** Data follows **

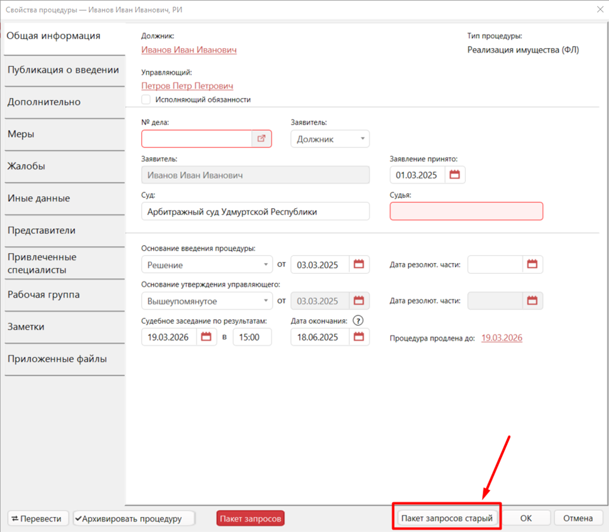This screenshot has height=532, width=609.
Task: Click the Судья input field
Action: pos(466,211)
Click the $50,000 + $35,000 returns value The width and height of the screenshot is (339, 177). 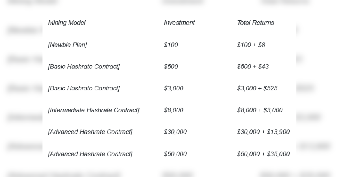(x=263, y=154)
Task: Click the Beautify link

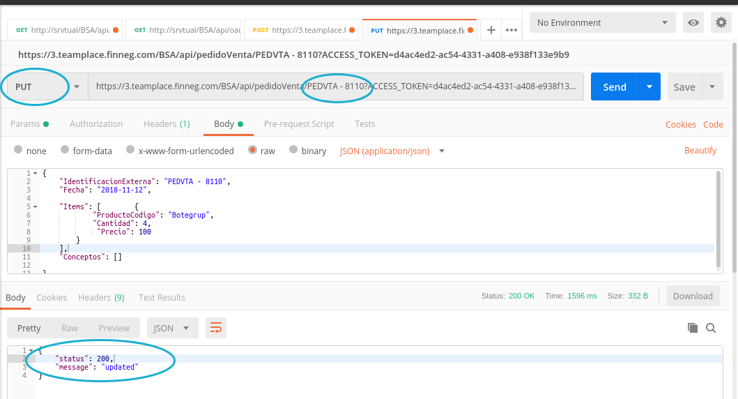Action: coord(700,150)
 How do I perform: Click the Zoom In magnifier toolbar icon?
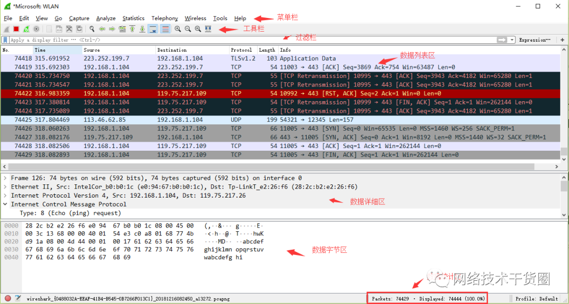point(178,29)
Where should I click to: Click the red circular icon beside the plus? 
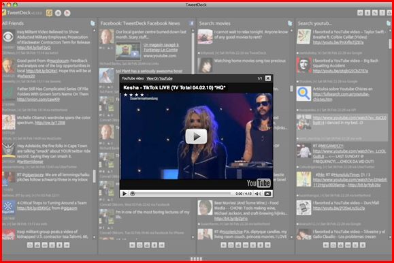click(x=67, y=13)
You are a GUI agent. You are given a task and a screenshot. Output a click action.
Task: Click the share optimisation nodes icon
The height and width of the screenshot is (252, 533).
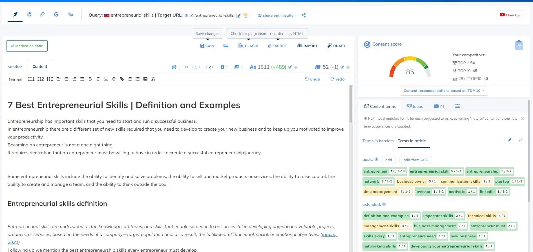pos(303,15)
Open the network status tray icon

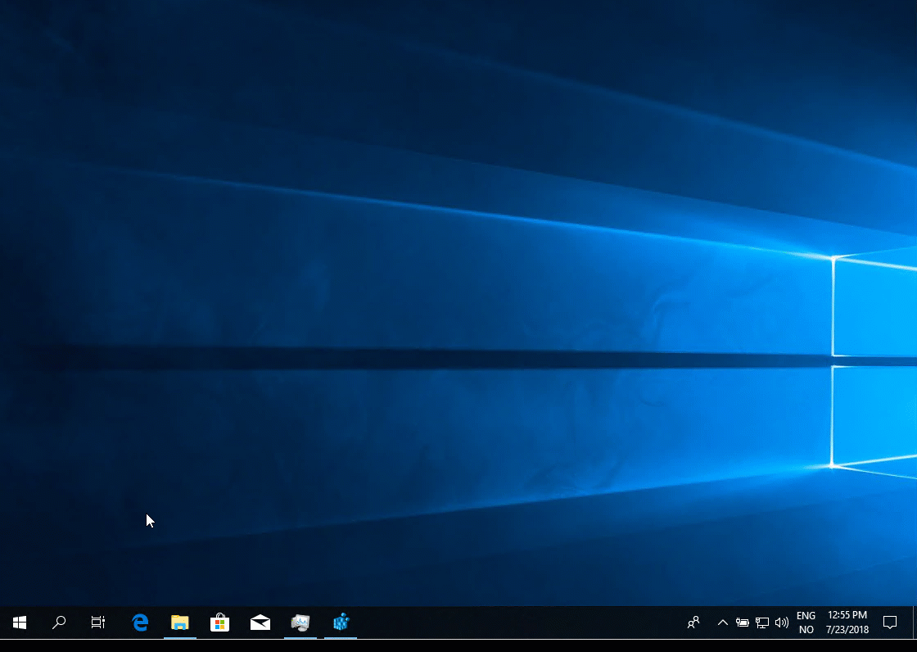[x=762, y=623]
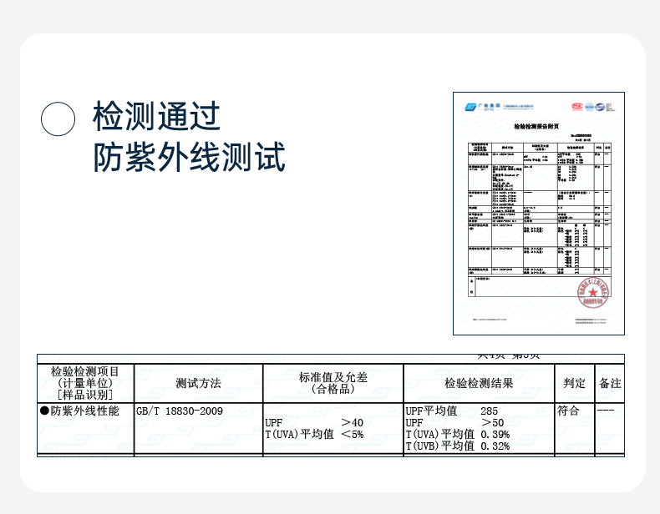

** End of Data **

Work order :: From the line that contains "Task: Click the Beautify link" to the last line of the records above, copy each line exactly, both ends included, and leave the pictures out.

Result of this exercise ::
Task: Click the Beautify link

Action: coord(700,150)
 How do I perform: Click the Zoom In magnifier toolbar icon?
point(178,29)
Where should I click to: Click the red circular icon beside the plus? 
click(x=67, y=13)
You are a GUI agent. You are given a task and a screenshot. Output a click action.
Task: Click the share optimisation nodes icon
The height and width of the screenshot is (252, 533).
pos(303,15)
Open the network status tray icon

[x=762, y=623]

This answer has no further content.